As the modern capitol Rabat has enough life and business of it’s own that it doesn’t need tourists. This makes it more relaxing to visit, as fewer people are trying to get money out of you. While taxi drivers, ever a law unto themselves, still fight hard to rip you off, they at least have the kindness to phone ahead to your hotel for clearer directions and to have you met on your arrival. We even managed to get a taxi that ran on the meter, though the roof of the ancient Fiat was so bowed in that it must have been rolled many times and sitting up straight in the back wasn’t possible.

A few of the souks near the edge of the medina are more touristy, but you’re still in a crowd of locals doing their regular shopping, rummaging through the piles of clothes on sale and arguing loudly with the grocer. The boy with a sink on a pair of legs demonstrating a grabbing, plug-hole clearing, metal snake is not there trying to impress sunburnt tourists.

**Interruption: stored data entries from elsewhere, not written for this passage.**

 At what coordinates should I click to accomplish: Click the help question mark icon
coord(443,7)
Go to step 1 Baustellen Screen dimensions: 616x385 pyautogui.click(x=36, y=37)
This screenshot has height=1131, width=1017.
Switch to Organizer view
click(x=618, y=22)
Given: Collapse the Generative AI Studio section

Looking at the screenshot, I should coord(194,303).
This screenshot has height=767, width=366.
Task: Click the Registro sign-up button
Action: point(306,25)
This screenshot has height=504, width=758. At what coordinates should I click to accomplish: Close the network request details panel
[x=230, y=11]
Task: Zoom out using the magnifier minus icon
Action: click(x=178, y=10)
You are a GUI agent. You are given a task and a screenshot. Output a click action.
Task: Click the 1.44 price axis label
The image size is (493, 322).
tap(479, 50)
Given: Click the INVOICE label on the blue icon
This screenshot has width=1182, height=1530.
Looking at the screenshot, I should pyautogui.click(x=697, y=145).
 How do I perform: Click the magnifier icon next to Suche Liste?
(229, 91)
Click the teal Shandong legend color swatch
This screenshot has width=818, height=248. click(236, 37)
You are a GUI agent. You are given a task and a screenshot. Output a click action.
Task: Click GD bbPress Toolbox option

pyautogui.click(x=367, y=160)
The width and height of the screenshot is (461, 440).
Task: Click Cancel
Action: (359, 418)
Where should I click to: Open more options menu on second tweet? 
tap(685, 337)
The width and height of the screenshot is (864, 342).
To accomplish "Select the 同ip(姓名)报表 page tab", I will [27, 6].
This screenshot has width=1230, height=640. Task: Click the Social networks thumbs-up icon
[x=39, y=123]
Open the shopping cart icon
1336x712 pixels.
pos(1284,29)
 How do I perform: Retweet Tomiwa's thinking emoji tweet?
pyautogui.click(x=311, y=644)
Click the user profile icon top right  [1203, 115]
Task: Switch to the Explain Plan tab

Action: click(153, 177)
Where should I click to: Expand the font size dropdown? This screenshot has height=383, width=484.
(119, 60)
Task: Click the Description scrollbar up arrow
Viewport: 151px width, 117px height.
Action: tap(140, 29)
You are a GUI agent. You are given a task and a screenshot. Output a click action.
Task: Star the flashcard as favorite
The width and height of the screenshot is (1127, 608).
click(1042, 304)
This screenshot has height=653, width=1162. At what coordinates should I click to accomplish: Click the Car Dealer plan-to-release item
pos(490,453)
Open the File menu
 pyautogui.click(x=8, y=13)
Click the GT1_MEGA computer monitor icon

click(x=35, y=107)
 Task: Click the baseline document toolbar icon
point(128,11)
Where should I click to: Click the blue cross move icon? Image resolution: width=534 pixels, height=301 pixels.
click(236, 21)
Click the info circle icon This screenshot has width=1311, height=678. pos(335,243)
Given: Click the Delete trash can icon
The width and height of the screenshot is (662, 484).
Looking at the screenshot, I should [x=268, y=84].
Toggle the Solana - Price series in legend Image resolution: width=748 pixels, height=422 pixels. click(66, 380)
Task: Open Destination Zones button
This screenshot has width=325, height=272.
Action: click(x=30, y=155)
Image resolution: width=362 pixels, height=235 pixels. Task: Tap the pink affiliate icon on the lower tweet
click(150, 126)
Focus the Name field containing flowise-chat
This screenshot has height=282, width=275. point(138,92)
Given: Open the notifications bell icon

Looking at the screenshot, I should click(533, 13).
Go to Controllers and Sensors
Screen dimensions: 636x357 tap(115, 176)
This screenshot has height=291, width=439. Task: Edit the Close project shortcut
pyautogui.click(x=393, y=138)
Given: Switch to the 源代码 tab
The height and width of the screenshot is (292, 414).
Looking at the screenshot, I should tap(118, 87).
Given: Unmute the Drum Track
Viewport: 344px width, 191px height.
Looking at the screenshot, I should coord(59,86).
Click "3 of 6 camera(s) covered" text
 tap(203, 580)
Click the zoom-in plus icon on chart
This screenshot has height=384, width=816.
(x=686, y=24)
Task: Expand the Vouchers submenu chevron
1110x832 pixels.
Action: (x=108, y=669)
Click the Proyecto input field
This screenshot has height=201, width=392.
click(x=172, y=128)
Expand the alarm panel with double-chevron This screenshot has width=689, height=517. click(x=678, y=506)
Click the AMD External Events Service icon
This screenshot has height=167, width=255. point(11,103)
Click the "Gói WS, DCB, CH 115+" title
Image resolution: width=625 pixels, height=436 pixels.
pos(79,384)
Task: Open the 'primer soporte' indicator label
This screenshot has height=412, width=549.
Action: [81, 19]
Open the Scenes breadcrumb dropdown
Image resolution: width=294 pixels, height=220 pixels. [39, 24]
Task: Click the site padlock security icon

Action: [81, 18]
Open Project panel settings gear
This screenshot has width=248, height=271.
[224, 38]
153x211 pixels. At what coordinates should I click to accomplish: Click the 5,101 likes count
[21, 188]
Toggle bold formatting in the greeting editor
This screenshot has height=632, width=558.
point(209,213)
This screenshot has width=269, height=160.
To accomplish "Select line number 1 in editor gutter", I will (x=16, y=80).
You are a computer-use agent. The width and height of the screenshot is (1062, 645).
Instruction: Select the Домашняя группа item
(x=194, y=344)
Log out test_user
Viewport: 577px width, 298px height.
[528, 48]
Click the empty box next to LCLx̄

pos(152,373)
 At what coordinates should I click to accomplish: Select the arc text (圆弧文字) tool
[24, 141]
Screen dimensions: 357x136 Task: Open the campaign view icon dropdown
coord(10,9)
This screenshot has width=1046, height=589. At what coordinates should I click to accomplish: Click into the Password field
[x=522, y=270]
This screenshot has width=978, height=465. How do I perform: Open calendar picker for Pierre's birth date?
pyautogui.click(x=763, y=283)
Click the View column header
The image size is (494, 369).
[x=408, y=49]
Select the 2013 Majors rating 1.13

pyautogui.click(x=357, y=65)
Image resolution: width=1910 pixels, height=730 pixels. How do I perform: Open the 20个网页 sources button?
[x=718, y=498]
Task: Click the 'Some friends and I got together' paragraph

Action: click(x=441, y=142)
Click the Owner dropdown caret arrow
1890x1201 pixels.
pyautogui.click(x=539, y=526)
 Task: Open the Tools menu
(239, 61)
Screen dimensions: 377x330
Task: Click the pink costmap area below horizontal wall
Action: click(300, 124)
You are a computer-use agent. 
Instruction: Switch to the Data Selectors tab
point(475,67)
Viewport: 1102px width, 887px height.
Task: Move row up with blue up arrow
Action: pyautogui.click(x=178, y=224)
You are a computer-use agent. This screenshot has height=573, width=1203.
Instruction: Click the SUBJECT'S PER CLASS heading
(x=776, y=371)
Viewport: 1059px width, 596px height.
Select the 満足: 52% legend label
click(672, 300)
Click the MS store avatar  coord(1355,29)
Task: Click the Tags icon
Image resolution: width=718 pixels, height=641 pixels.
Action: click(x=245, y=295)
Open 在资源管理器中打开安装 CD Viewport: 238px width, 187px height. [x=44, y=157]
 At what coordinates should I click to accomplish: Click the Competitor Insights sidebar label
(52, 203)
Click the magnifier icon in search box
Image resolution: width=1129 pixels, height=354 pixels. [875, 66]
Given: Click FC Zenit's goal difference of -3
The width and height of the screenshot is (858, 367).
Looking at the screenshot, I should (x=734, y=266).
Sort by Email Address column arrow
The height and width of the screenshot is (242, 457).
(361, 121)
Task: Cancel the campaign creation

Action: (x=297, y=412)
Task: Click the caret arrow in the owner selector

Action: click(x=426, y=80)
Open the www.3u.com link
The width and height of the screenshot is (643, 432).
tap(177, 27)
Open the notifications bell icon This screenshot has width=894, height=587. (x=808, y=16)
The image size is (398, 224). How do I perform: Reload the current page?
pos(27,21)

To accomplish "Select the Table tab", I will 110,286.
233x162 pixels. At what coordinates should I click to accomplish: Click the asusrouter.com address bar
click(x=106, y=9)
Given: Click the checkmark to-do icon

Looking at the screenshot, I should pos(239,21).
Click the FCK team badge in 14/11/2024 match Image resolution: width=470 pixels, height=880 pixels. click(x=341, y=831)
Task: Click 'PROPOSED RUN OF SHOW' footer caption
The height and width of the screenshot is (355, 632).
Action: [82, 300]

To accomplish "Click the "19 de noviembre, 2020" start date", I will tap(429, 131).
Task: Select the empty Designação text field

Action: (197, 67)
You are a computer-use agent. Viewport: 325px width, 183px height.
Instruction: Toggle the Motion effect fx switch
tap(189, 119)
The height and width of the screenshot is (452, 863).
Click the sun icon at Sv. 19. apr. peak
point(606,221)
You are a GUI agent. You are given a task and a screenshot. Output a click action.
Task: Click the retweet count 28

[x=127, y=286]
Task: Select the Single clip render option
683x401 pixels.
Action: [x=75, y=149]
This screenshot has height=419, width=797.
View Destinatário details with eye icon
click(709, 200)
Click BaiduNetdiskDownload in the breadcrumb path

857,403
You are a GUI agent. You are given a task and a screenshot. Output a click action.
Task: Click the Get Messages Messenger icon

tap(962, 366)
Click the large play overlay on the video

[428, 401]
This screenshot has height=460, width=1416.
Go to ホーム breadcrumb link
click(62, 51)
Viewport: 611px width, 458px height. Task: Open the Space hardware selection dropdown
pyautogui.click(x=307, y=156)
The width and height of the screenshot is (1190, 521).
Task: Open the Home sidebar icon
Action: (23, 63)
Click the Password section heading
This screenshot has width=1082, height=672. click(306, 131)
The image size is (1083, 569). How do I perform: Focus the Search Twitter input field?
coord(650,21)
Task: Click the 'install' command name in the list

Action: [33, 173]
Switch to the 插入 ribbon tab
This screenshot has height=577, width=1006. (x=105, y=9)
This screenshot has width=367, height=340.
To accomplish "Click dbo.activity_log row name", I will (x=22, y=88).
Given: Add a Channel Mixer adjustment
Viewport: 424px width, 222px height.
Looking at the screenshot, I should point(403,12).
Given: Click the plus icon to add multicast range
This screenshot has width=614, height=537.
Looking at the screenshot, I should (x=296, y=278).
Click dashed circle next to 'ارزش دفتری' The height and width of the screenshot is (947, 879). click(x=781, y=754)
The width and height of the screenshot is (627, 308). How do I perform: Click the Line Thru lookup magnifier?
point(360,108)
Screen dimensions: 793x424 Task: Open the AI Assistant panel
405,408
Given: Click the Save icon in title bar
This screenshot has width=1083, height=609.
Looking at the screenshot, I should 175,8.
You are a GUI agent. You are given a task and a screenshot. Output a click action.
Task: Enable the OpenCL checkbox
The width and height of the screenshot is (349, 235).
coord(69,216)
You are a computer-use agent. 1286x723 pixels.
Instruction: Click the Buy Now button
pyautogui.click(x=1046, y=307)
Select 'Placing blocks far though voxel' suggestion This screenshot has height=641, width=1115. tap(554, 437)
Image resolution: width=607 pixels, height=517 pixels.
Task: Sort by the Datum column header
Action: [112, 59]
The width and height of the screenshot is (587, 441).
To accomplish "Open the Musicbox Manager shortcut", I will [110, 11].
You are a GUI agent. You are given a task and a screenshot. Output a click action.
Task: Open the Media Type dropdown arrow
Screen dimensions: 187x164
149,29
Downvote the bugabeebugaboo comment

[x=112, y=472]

Sitting on a pavement cafe and enjoying a sweet mint tea, the staple brew of moroccans, you are only accosted by the same cigarette or tissue sellers that all the other patrons are. For a more undisturbed perch the balcony of the cinema Carrion Cafe on Avenue Mohammed V in the Ville Nouvelle is recommended, even if you are then slightly more aloof from the details of everyday life.

At night the main, city facing, gates of the medina are almost clogged solid with people and sellers. The poorest setting up folding tables in the street selling curious collections of items, such as the boy selling bright orange wind-up drumming bears. He has them arranged in formation on his little table, plucking them one at a time out of their ranks to wind them up. Along the wall to the east many little grill stalls open up, illuminated by the warm white glow of gas lamps fed straight from camping canisters.

No matter how crowded the narrow streets of the medina there’s always room for a scooter. They push through any gap and accelerate wildly into any open space, narrowly avoiding carts of tunas cactus fruit and beggars sat in the street. As you walk north the medina becomes quieter, and soon you are in residential streets, where families and courtyards hide behind windowless walls and anonymous doors. Only the larger streets have occasional convenience shops or a barber.

Often the last sounds heard in the medina before the night settles in are the happy cries and shouts of children playing football in the crossroads of side streets until they are called in for bed. Then, until the dawn prayer call, away from the markets, all is quiet for a while.